Gerry Taylor

Personal information
- Full name: Gerald William Taylor
- Date of birth: 15 August 1947 (age 77)
- Place of birth: Hull, England
- Position(s): Defender

Youth career
- –: Wath Wanderers
- –: Wolverhampton Wanderers

Senior career*
- Years: Team / Apps / (Gls)
- 1966–1976: Wolverhampton Wanderers / 154 / (1)
- 1967: → Los Angeles Wolves
- 1975: → Swindon Town (loan) / 19 / (0)

= Gerry Taylor =

English footballer

Gerald William Taylor (born 15 August 1947) is an English former footballer who played in the Football League as a defender for Wolverhampton Wanderers, where he spent the majority of his playing career, and Swindon Town, and in the United Soccer Association league for the Los Angeles Wolves.

==Career==
Taylor was born in Hull, and began his football career at Wath Wanderers, the Yorkshire-based nursery club of Wolverhampton Wanderers, before heading south to join them. After proving himself in the reserve ranks, he progressed to making his first team debut on 31 December 1966 in a goalless draw with Ipswich Town in the Second Division. He remained in the team for the remainder of the 1966–67 season as the club won promotion to the First Division, and was part of the squad that won the United Soccer Association league that summer under the Los Angeles Wolves guise.

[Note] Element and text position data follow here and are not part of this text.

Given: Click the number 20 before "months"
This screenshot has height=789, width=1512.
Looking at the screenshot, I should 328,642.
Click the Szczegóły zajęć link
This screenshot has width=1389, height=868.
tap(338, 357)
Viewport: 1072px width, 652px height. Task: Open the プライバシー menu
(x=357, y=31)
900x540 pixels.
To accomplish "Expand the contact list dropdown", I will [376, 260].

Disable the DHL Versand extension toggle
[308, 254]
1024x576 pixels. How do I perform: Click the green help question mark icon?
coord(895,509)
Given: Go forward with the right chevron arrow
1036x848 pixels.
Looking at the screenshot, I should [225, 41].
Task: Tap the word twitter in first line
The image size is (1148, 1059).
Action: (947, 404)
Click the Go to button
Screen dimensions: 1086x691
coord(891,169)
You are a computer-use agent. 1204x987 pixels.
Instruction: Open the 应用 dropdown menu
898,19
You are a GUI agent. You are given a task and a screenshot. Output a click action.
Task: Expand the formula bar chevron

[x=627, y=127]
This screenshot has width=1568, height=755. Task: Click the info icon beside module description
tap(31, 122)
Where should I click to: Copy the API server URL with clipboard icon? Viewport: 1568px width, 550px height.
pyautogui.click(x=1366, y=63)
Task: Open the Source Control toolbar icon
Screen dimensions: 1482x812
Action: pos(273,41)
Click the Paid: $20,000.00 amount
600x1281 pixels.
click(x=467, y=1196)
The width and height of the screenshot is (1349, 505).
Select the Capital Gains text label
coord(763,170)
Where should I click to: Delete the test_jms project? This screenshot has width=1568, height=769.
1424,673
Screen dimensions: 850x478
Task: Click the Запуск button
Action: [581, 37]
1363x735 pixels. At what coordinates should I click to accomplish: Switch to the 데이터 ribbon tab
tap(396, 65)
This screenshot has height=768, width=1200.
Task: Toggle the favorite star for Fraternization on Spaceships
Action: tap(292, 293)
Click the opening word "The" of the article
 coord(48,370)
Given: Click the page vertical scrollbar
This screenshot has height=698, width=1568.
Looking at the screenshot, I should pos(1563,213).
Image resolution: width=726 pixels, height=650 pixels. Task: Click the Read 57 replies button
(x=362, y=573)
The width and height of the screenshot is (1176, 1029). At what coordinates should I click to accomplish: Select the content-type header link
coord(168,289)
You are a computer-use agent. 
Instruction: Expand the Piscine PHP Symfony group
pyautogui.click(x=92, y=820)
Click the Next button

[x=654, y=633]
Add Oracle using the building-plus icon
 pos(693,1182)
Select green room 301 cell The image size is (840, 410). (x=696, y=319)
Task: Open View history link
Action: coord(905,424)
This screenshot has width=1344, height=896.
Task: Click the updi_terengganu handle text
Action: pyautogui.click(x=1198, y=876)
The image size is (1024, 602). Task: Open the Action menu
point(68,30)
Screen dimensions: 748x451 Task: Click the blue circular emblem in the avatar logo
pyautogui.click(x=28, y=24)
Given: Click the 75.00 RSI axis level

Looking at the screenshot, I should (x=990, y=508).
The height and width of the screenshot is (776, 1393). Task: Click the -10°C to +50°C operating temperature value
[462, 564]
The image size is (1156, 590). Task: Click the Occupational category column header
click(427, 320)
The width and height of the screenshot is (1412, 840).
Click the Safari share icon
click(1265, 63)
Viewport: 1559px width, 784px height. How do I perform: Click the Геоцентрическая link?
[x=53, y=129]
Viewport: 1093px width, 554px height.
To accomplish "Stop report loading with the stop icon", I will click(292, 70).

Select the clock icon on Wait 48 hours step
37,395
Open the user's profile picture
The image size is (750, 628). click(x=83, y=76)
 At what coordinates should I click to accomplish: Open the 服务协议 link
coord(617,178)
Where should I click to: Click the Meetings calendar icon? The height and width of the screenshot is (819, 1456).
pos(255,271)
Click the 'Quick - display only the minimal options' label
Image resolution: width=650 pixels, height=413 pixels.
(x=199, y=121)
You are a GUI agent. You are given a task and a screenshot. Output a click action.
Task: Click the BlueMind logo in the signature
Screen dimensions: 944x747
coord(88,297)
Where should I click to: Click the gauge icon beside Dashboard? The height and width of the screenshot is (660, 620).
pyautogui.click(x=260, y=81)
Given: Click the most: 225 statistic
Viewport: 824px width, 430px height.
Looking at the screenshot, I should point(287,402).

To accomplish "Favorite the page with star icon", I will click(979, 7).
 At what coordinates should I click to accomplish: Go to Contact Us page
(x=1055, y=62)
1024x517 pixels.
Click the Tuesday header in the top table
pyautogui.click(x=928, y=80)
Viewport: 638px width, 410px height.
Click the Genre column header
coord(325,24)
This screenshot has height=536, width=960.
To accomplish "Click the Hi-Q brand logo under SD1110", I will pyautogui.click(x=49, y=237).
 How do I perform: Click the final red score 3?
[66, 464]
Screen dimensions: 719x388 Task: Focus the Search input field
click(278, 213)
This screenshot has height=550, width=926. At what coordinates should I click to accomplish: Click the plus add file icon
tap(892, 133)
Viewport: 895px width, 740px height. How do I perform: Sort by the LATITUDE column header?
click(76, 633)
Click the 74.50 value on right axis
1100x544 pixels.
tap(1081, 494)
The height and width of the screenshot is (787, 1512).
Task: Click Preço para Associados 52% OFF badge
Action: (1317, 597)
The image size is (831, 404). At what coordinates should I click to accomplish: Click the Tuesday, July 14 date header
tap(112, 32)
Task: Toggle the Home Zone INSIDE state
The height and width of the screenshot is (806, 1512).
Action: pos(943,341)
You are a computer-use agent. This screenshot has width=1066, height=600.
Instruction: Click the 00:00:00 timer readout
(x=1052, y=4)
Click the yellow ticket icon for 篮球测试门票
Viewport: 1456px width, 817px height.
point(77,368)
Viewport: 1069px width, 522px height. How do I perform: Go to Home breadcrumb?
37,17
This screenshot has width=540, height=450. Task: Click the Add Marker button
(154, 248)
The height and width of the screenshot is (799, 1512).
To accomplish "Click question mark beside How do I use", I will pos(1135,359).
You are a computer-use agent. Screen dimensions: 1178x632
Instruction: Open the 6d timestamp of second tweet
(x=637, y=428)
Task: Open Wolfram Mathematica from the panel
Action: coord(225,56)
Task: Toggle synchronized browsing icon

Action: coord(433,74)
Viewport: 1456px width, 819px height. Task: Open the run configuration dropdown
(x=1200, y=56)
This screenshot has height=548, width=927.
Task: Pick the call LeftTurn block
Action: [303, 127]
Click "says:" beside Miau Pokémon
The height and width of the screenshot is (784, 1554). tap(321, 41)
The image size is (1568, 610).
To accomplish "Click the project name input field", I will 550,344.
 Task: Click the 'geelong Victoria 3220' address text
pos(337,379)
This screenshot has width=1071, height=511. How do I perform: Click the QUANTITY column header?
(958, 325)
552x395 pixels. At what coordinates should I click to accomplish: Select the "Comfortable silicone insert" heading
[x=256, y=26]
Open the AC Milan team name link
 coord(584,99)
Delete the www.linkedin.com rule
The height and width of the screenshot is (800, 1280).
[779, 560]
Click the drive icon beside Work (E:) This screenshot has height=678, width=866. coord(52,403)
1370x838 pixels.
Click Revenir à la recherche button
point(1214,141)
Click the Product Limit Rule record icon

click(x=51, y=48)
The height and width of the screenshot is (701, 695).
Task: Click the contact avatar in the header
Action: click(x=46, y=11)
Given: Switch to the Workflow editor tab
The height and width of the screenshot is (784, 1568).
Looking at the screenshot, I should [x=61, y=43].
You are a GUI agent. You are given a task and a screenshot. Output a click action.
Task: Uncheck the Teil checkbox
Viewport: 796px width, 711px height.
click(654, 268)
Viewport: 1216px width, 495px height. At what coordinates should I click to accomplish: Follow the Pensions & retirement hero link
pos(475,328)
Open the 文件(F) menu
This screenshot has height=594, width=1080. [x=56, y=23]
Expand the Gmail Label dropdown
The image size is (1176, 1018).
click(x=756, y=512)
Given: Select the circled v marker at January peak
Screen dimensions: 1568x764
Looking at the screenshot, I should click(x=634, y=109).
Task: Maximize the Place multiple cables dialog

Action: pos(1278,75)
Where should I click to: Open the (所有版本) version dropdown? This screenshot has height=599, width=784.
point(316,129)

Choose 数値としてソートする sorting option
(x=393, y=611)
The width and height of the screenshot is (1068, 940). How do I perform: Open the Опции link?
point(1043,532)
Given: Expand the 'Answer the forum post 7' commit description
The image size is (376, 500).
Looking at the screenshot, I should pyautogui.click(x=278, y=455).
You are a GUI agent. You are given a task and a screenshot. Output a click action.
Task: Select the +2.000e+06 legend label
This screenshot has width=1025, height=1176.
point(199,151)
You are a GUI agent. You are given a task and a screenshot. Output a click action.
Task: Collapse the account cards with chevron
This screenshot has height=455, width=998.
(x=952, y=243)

The defender was often reserve to players such as Joe Wilson, Bobby Thomson, Bernard Shaw and Derek Parkin in the Wolves defence over his career, but played in both legs of the 1972 UEFA Cup Final. With fewer opportunities in his latter years with the club, he spent time on loan at Swindon Town in 1975.

After 192 appearances in total for Wolves, he retired from the professional game in 1976. He spent 26 years in the police force, and then worked at the RAF Museum in Cosford.